Secularize Is Not The Same As Atheism

Another misunderstanding links secularize directly to atheism. Atheism is a personal stance about belief in deities. Secularization concerns the role of religion in public institutions and social life. A society can secularize by separating church and state even when most citizens still hold religious beliefs. That is why research on secularization often finds complex patterns, with religious ideas adapting rather than simply disappearing.

Secularize Can Be Partial And Reversible

Policies that secularize institutions can also be revised. A country may secularize certain services, such as education or healthcare, and later expand partnerships with religious organizations in those fields. Likewise, some political movements call for reintroducing religious symbols or language into public life. When you read that a society has secularized, it usually refers to a general trend, not an irreversible one-way change.

Comparing Uses Of Secularize In Different Contexts

The word appears across subject areas, but the focus shifts slightly depending on the field. This second table compares how writers in history, sociology, and law might use secularize and related terms.

Field Typical Use Of “Secularize” Sample Question
History Describes how rulers or revolutions transferred church lands, courts, or schools to state control. How did nineteenth-century reforms secularize education and property in a given country?
Sociology Tracks long-term declines in religious influence on values, institutions, and daily routines. To what extent did urbanization secularize everyday life in industrial cities?
Law And Policy Examines rules that keep government bodies neutral and prevent religious authorities from wielding state power.

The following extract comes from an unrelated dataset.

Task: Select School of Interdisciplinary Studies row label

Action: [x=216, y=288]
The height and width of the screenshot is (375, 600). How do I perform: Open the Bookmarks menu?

How do constitutional clauses secularize public schools, courts, and official ceremonies?
Education Studies Looks at how curricula, textbooks, and school policies reduce explicit religious content. What steps did education reforms take to secularize teacher training and classroom practice?
International Relations Considers how states with different levels of secularization cooperate and handle religious freedom. How do secularized states manage diplomatic ties with religiously defined governments?

How To Use “Secularize” Correctly In Your Own Writing

Once you grasp what does secularize mean in context, you can use it more confidently in essays and exam answers. The key is to be clear about who or what is changing, and what makes that change secular rather than religious.

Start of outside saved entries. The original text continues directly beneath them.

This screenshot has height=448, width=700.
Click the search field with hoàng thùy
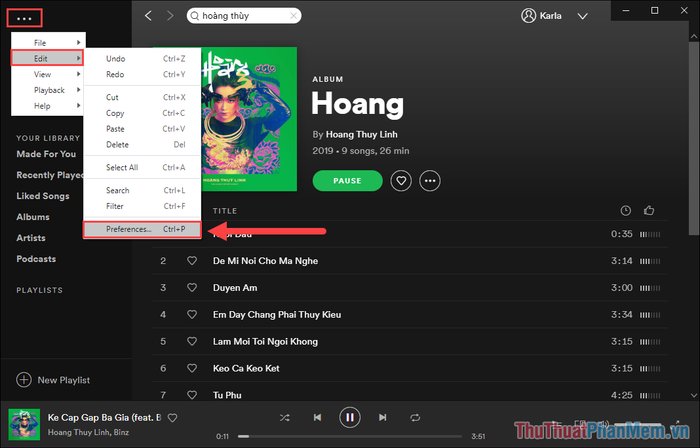[x=244, y=16]
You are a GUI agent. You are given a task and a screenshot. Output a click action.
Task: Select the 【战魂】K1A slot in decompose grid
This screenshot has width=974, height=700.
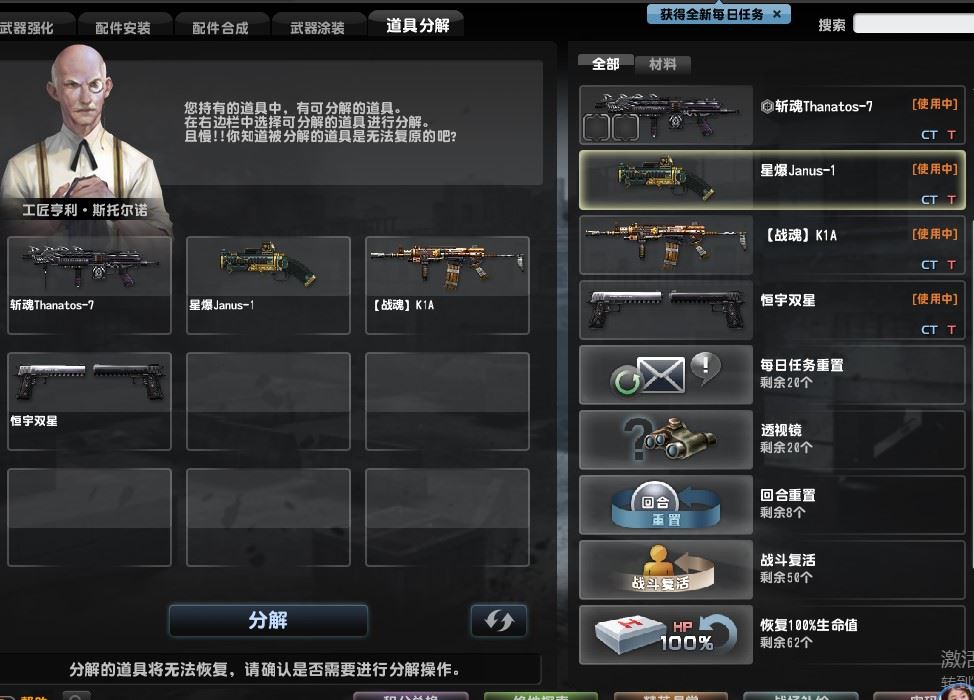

Match The Verb To A Clear Object

Good sentences with secularize name both the action and the target. Instead of writing that “society secularized,” you can say that “the state secularized marriage law” or “the government secularized public schools.” That structure shows exactly which institution changed and how the change affected religious authority.

State What Changes In Control Or Meaning

Whenever you use the verb, ask what kind of transfer is happening. Is land moving from church ownership to state ownership? Are holidays shifting from religious rituals to civic events? Are laws moving from religious courts to civil courts? Clear answers to those questions make your use of secularize precise and persuasive.

Distinguish Between Secularization And Personal Belief

Finally, make a distinction between institutional change and private faith. A country can secularize its legal system while still hosting vibrant religious communities. When you write about these topics, marking that difference helps your reader avoid mixing up policy trends with individual belief.

Short Recap: What Does Secularize Mean?

To pull everything together, what does secularize mean in everyday study and discussion? It refers to the act of making institutions, spaces, or practices nonreligious in control or character, usually by transferring them from church authority to civil authority or by reshaping their purpose for a broad public. Once you learn to spot that pattern, you can read debates on church and state, human rights, and cultural change with much more clarity.